_What to work on_. Rewrite the data below, substituting "How can I carry out" for every occurrence of "How do I perform" and leaving everything else unchanged.

Data for locating visible targets:

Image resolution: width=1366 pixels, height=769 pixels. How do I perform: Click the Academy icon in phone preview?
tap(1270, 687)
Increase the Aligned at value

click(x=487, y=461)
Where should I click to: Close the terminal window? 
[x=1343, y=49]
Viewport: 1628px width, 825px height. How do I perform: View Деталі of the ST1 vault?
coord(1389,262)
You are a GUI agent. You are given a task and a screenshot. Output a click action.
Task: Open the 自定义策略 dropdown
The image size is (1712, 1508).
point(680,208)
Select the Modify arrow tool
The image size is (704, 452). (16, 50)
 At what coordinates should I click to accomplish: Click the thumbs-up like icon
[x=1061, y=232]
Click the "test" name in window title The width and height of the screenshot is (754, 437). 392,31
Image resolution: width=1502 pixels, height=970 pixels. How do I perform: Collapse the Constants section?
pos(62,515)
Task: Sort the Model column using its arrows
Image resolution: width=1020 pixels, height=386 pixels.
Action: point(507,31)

_Reply_.
Image resolution: width=1366 pixels, height=769 pixels. How can I carry out: Click the Academy icon in phone preview?
tap(1270, 687)
Increase the Aligned at value

click(x=487, y=461)
Where should I click to: Close the terminal window? 
[x=1343, y=49]
Viewport: 1628px width, 825px height. How can I carry out: View Деталі of the ST1 vault?
coord(1389,262)
You are a GUI agent. You are given a task and a screenshot. Output a click action.
Task: Open the 自定义策略 dropdown
The image size is (1712, 1508).
point(680,208)
Select the Modify arrow tool
The image size is (704, 452). (16, 50)
 At what coordinates should I click to accomplish: Click the thumbs-up like icon
[x=1061, y=232]
Click the "test" name in window title The width and height of the screenshot is (754, 437). 392,31
Image resolution: width=1502 pixels, height=970 pixels. How can I carry out: Collapse the Constants section?
pos(62,515)
Task: Sort the Model column using its arrows
Image resolution: width=1020 pixels, height=386 pixels.
Action: point(507,31)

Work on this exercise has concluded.